Try a NAPA store... They normally have a rack of assorted clips and trim fasteners... And should have something thatll work.. Advance, Autozone, and such don't... All else fails talk to a body shop about ordering some..


----------



## Token Moron (Mar 28, 2003)

according to the FSM the symbol number for the clips are C101. my version of FAST is not working for some reason so i cant double check for u


----------



## nizzan4u2nv (Apr 14, 2004)

Id just use some body shop type double sided tape.


----------



## PacificBlue_200sx (Sep 15, 2003)

I just used the screws underneath, and double sided tape. Worked fine.


----------



## Sethticlees (May 30, 2002)

Well, the FSM says it's C101 but when you reference back to the list of clips none of those three are it. In fact none of the clips pictured in the FSM look like this. 
Check it out...


















If at all possible I'd like to find the clips, double sided tape would be more a last resort option.


----------



## lshadoff (Nov 26, 2002)

I broke a few of these clips when I was removing the sideskirt.

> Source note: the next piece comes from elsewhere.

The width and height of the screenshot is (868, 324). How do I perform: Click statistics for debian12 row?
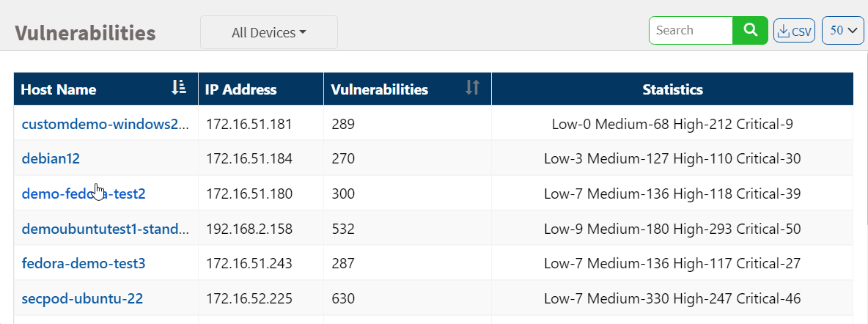coord(672,158)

The Nissan dealer could not find the part number in their computer. He called another dealer who said that it is the same as a clip for an Altima which is in their system.

Lew


----------



## skeeter149 (Jul 4, 2002)

i recently had the same problem and i called mossy nissan who had a new skirt in they said the clips only come with the skirt which nissan north america confirmed. so what i did was go to nissan get some plastic door clip things that were longer and i took a dremel to make them the same shape as the stock ones. damned to me it actuall worked and lock that puppy good so i went to get more of those plastic things in case. bought 16 actually if you want the part # for the clip i got i can get it off the bag for you. I wont be back till monday if you dont catch me today hope that helps


----------



## lshadoff (Nov 26, 2002)

I may have found the part numbers! See if these are the ones:

P/N 63848-01G00 - Clip
P/N 76848-35F20 - Grommet

Lew


----------



## LIUSPEED (May 29, 2002)

will those clips work for the se-l sides.. i mean my car didnt come with sides and will those work when i try to install my se-l sides?


----------



## lshadoff (Nov 26, 2002)

LIUSPEED said:


> will those clips work for the se-l sides.. i mean my car didnt come with sides and will those work when i try to install my se-l sides?

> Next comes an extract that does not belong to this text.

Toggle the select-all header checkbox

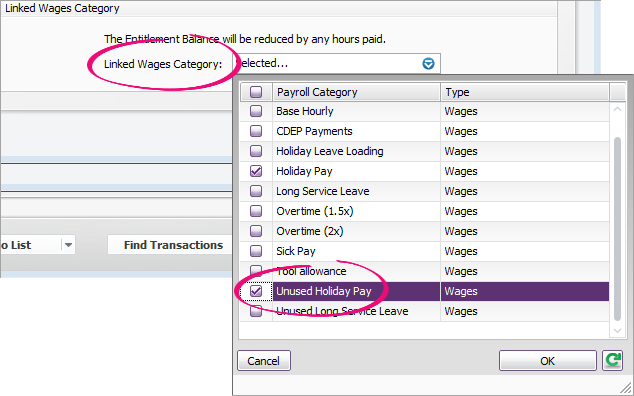click(x=256, y=92)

The clips go through holes in the car. You'll have to drill the holes to use them. The grommets fit in the holes and grip the clips.

Lew


----------



## Token Moron (Mar 28, 2003)

lshadoff said:


> The clips go through holes in the car. You'll have to drill the holes to use them. The grommets fit in the holes and grip the clips.
> 
> Lew



so in other words, they should fit if the hole is drilled to the right size


----------



## lshadoff (Nov 26, 2002)

AjRaCeR805 said:


> so in other words, they should fit if the hole is drilled to the right size


Yes, and, of course, in the right places.

Here are some pictures of the clip and grommet

Clip









Grommet









The factory sideskirt has brackets built in to hold the clips against the body. The clip slides into the bracket.

Lew


----------



## LIUSPEED (May 29, 2002)

so it would be easier if we take it to a body shop to install it right?


----------



## lshadoff (Nov 26, 2002)

LIUSPEED said:


> so it would be easier if we take it to a body shop to install it right?

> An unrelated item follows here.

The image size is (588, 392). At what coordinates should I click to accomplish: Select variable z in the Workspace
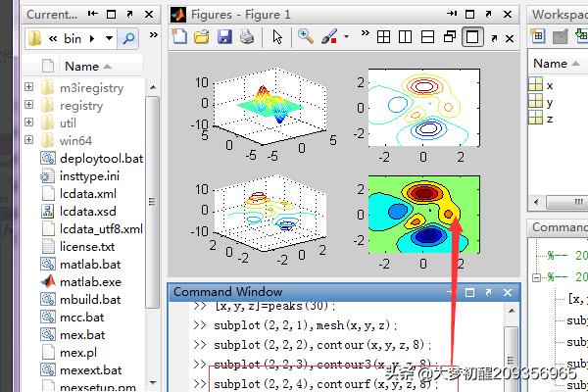pos(551,119)
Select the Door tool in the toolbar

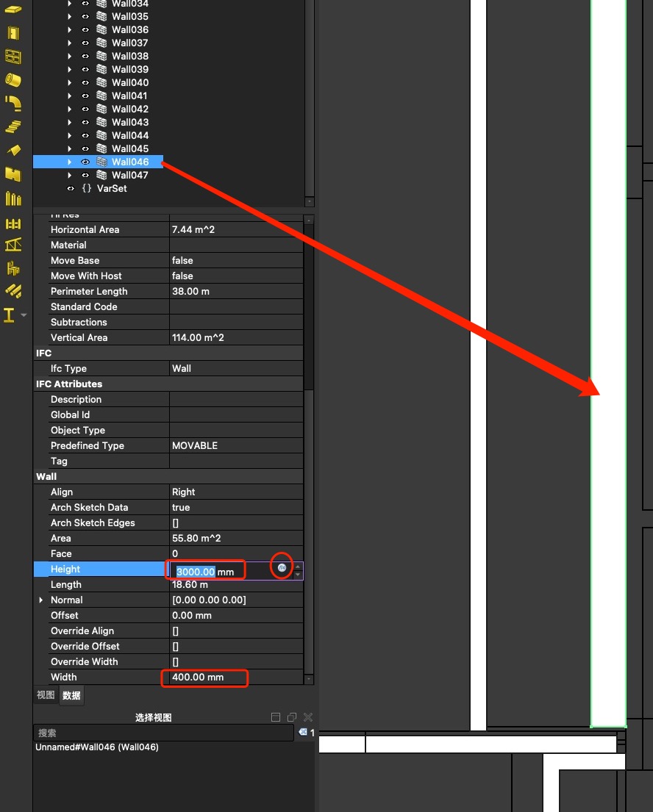(13, 33)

Only if they've done it before. On the other hand, if they foul it up you can make them set it right.

Either way, your car may end up looking like Swiss cheese under the sideskirt.  

Lew


----------



## Sethticlees (May 30, 2002)

lshadoff said:


> I may have found the part numbers! See if these are the ones:
> 
> P/N 63848-01G00 - Clip
> P/N 76848-35F20 - Grommet
> ...


Well, for sure without a doubt the Grommet part number is correct! 

As for the clip I guess I'll just have to order them see.

 

Looks promising


----------



## Sethticlees (May 30, 2002)

Sethticlees said:


> Looks promising


Or not... the Nissan dealers seem to have this clip (P/N 63848-01G00) in abundance. It just seems too good to be true. The guy said it's just your average clip nothing special. Doesn’t sound promising.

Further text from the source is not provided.